But seriously, I'm an educated guy. Of course I knew that Europeans are experimenting with a new, unproven system of measurement. One that lacks the logic of our system of a difference of 180 degrees between freezing and boiling, and starting at 32. Not to mention the logic of 16 ounces equals 1 pound, unless it is precious metal, in which case 12 ounces equals 1 pound, unless it is a liquid, in which case 16 ounces equals 1 pint (or does it equal 2 cups?). Yeah, that European system will never catch on.
At the church park where I walk the dogs, there is a fire station with a weather display. I discovered that barometric pressure is measured here in hPa, which I correctly guessed as representing hectopascals. That did come as a surprise to me, since before my interweb research I had been 99% sure that Hecto Pascal was a character in a Spanish tele-novella. (Actually, I still am 85% sure that this is true.)
However, my biggest enlightenment (this is a clever pun, as you will soon see--I am so very, very clever) was my discovery of the meteorological meaning of "twilight." It turns out that for meteorologists, "twilight" is an endearing and not at all stupid or saccharine series of stories about a teenage girl and a 104-year-old vampire who glitters in sunlight. However, for the rest of us, there are actually three categories of twilight. "Civil twilight" occurs when the sun has set but is not far enough below the horizon that visibility of objects at a distance has been reduced. This is a time period when most jurisdictions allow you to drive your car without turning on your headlights. Though you do need to remain alert for courting vampires out on dates.
"Nautical twilight" lasts from the end of civil twilight until the horizon is not distinguishable--i.e., when the boundary between earth and sky has faded. The importance of nautical twilight is that it is when all naval travel stops. Because of fear of sailing over the horizon and off the earth. What can I say? The graduates of naval academies are not all that smart. Great at football, but not all that smart. And in all fairness to the graduates of our US Naval Academy, that does put them ahead of graduates of Notre Dame.
Then there is "astronomical twilight." This is the period from the end of nautical twilight until the sky becomes dark--i.e., when all stars and astronomical bodies in the heavens are at the most visible. When normal people think of "night", this is what they are thinking of.

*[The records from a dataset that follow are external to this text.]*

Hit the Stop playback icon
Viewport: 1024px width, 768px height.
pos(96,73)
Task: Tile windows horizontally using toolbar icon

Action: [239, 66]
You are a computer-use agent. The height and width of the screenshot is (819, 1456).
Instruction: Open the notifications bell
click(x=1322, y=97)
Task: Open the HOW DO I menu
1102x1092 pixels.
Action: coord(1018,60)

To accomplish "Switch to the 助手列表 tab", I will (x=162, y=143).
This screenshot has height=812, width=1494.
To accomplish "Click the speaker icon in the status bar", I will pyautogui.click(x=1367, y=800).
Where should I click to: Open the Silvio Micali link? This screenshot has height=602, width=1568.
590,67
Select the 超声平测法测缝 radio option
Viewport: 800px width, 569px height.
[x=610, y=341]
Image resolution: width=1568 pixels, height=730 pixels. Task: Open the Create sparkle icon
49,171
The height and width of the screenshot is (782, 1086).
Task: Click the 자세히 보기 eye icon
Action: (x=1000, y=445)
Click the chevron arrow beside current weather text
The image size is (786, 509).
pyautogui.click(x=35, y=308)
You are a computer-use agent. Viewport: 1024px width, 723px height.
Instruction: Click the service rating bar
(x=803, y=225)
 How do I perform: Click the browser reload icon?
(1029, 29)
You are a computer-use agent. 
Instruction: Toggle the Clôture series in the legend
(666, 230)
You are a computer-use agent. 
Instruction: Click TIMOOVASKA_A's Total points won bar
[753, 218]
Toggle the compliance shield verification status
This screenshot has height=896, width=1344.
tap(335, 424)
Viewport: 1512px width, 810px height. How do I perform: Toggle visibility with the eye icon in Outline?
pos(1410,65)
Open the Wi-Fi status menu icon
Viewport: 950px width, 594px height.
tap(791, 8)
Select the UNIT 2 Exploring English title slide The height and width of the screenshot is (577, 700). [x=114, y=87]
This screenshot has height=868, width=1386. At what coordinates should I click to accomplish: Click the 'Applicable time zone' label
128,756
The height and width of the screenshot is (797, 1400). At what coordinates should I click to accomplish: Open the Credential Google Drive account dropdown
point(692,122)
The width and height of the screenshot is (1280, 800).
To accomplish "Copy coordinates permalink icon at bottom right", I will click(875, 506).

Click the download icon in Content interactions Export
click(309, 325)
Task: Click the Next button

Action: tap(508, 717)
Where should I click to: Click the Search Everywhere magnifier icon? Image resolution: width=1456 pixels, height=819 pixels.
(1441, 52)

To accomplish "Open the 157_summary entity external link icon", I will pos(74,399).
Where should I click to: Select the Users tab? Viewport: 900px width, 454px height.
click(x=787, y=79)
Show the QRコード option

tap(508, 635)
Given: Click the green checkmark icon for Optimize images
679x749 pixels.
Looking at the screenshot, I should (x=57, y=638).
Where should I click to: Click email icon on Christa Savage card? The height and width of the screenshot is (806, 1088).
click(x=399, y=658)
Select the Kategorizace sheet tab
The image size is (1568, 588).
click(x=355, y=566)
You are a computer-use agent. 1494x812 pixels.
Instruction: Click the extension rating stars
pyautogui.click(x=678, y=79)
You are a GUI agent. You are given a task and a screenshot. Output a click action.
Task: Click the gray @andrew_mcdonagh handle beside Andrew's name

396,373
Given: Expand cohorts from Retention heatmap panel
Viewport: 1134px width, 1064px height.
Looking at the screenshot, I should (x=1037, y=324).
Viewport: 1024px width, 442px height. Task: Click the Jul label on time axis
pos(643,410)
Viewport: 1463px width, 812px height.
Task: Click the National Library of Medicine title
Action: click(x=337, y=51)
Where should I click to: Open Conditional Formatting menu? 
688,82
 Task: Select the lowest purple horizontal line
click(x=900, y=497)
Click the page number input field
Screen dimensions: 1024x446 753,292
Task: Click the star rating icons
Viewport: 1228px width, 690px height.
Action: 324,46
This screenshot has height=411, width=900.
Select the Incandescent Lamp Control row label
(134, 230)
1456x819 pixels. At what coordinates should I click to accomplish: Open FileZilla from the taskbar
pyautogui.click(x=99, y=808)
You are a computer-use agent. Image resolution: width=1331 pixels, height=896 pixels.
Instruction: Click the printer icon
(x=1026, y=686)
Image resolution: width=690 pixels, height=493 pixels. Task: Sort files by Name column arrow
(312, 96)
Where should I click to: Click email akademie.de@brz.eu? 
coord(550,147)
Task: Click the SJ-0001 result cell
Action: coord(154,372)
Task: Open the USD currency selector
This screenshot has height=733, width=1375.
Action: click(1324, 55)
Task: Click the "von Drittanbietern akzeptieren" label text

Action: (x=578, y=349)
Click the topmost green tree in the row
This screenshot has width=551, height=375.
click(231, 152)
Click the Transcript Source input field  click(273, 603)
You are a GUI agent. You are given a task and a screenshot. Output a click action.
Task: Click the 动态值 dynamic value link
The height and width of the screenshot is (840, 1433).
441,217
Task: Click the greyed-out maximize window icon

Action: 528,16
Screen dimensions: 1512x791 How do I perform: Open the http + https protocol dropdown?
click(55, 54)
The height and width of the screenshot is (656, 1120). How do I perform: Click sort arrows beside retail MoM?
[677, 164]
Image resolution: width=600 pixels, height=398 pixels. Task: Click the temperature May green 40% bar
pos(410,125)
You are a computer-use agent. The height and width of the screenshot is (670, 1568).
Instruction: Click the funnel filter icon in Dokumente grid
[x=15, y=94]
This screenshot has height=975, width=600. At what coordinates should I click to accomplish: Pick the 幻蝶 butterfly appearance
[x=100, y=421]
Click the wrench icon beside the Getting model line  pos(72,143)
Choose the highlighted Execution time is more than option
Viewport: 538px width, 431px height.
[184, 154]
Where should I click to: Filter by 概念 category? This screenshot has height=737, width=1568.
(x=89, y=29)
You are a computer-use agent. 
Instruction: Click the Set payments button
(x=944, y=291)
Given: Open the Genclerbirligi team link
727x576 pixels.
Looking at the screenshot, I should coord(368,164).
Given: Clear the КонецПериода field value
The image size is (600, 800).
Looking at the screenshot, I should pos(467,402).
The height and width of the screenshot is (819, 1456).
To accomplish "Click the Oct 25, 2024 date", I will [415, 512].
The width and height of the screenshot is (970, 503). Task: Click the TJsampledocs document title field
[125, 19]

Until astronomical twilight ends, you can still see light in the sky, and when dawn breaks, that is the beginning of astronomical twilight at the start of the day.
Why do I tell you this? Is it because I want to torture you? Well, duh. But, in this one instance, there is also a second purpose. Since I have been in Finland, we have not had one night where the sky reached astronomical twilight. The sky has never been dark. We have never NOT had a clear delineation between earth and sky at the horizon, because the sky at the horizon (and above) has always had a light blue glow. How do I know this? Is it from my close personal friendship with Neil deGrasse Tyson? I'm afraid not. Once I learned that he was not the Tyson who is my favorite 21st century philosopher (and second overall to Immanuel Kant), I stopped taking Neil's calls.
No, the way I learned about the various twilights is by waking up at 12:30 at night . . . and 1:15 at night . . . and 1:45 at night, and seeing that it wasn't dark. And waking up at 3:00am and it is full daylight. I now have a major beef with Stephanie Meyer, the author of the "Twilight" series. I know she tried really hard for scientific accuracy, but she clearly stumbled in that regard with her fundamental premise. If there are any weird phantasms that will exist in the land of twilight, they would be zombies. Like me, for example.
And, by the way, when Midsummer arrives, you can guess what the Finns do. Stay up all night and have a party. Though "all night" is extreme poetic license, since there will not have been a real "night" for the preceding two months. Still, it is official. National flags are flown from 8:00am on the morning of Midsummer until 9:00pm the next night. It's an official, 37-hour bacchanal. And I will be there. Moving in a sleep-deprived stupor. While all the Finnish people have an orgiastic extravaganza. I assume. I won't be alert enough to really know.